[Stored data]

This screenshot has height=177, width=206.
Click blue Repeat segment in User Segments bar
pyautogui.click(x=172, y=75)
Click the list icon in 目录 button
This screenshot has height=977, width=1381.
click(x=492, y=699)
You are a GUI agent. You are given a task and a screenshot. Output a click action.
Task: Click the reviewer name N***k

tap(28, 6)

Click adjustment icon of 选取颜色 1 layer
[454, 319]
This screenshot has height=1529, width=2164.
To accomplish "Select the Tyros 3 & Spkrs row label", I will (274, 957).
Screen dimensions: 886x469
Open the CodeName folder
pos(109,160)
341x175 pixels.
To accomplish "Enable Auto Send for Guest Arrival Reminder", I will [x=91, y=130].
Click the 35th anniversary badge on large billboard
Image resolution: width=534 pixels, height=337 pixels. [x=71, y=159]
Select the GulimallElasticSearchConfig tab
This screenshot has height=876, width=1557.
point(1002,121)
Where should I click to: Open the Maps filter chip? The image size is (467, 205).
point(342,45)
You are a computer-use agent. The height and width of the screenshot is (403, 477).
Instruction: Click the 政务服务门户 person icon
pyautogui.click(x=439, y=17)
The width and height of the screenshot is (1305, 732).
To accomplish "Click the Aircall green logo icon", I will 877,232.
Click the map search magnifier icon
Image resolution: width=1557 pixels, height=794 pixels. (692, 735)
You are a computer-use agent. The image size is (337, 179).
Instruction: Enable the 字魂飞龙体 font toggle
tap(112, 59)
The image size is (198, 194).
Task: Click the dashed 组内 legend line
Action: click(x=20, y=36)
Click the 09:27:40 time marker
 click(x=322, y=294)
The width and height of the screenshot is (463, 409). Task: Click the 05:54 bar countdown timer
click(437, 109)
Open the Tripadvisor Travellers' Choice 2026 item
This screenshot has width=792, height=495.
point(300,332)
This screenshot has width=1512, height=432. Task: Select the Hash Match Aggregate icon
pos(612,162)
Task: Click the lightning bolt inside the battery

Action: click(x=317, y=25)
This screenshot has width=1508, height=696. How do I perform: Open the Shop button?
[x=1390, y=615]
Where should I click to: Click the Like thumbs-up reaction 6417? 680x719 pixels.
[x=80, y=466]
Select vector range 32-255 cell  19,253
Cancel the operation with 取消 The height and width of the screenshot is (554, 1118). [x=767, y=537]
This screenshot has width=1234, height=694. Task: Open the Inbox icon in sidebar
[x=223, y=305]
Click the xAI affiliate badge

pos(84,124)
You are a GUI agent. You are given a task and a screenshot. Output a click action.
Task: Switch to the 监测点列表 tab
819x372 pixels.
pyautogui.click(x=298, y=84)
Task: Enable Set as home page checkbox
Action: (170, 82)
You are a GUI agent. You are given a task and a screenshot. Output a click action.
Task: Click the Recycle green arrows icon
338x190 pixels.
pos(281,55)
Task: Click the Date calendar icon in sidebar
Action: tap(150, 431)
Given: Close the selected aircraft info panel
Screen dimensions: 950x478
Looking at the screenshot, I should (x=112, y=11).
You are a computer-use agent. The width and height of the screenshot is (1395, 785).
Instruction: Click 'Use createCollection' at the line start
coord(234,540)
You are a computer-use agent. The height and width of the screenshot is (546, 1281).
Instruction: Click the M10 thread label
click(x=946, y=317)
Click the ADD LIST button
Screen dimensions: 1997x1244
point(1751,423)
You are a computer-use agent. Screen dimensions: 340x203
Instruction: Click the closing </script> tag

- [WHAT THE TASK ASKS]
A verbatim repeat of all the entries above is the required answer.

- [REPLY TO THE EXERCISE]
This screenshot has height=177, width=206.
Click blue Repeat segment in User Segments bar
pyautogui.click(x=172, y=75)
Click the list icon in 目录 button
This screenshot has height=977, width=1381.
click(x=492, y=699)
You are a GUI agent. You are given a task and a screenshot. Output a click action.
Task: Click the reviewer name N***k

tap(28, 6)

Click adjustment icon of 选取颜色 1 layer
[454, 319]
This screenshot has height=1529, width=2164.
To accomplish "Select the Tyros 3 & Spkrs row label", I will (274, 957).
Screen dimensions: 886x469
Open the CodeName folder
pos(109,160)
341x175 pixels.
To accomplish "Enable Auto Send for Guest Arrival Reminder", I will [x=91, y=130].
Click the 35th anniversary badge on large billboard
Image resolution: width=534 pixels, height=337 pixels. [x=71, y=159]
Select the GulimallElasticSearchConfig tab
This screenshot has height=876, width=1557.
point(1002,121)
Where should I click to: Open the Maps filter chip? The image size is (467, 205).
point(342,45)
You are a computer-use agent. The height and width of the screenshot is (403, 477).
Instruction: Click the 政务服务门户 person icon
pyautogui.click(x=439, y=17)
The width and height of the screenshot is (1305, 732).
To accomplish "Click the Aircall green logo icon", I will 877,232.
Click the map search magnifier icon
Image resolution: width=1557 pixels, height=794 pixels. (692, 735)
You are a computer-use agent. The image size is (337, 179).
Instruction: Enable the 字魂飞龙体 font toggle
tap(112, 59)
The image size is (198, 194).
Task: Click the dashed 组内 legend line
Action: click(x=20, y=36)
Click the 09:27:40 time marker
 click(x=322, y=294)
The width and height of the screenshot is (463, 409). Task: Click the 05:54 bar countdown timer
click(437, 109)
Open the Tripadvisor Travellers' Choice 2026 item
This screenshot has width=792, height=495.
point(300,332)
This screenshot has width=1512, height=432. Task: Select the Hash Match Aggregate icon
pos(612,162)
Task: Click the lightning bolt inside the battery

Action: click(x=317, y=25)
This screenshot has width=1508, height=696. How do I perform: Open the Shop button?
[x=1390, y=615]
Where should I click to: Click the Like thumbs-up reaction 6417? 680x719 pixels.
[x=80, y=466]
Select vector range 32-255 cell  19,253
Cancel the operation with 取消 The height and width of the screenshot is (554, 1118). [x=767, y=537]
This screenshot has width=1234, height=694. Task: Open the Inbox icon in sidebar
[x=223, y=305]
Click the xAI affiliate badge

pos(84,124)
You are a GUI agent. You are given a task and a screenshot. Output a click action.
Task: Switch to the 监测点列表 tab
819x372 pixels.
pyautogui.click(x=298, y=84)
Task: Enable Set as home page checkbox
Action: (170, 82)
You are a GUI agent. You are given a task and a screenshot. Output a click action.
Task: Click the Recycle green arrows icon
338x190 pixels.
pos(281,55)
Task: Click the Date calendar icon in sidebar
Action: tap(150, 431)
Given: Close the selected aircraft info panel
Screen dimensions: 950x478
Looking at the screenshot, I should (x=112, y=11).
You are a computer-use agent. The width and height of the screenshot is (1395, 785).
Instruction: Click 'Use createCollection' at the line start
coord(234,540)
You are a computer-use agent. The height and width of the screenshot is (546, 1281).
Instruction: Click the M10 thread label
click(x=946, y=317)
Click the ADD LIST button
Screen dimensions: 1997x1244
point(1751,423)
You are a computer-use agent. Screen dimensions: 340x203
Instruction: Click the closing </script> tag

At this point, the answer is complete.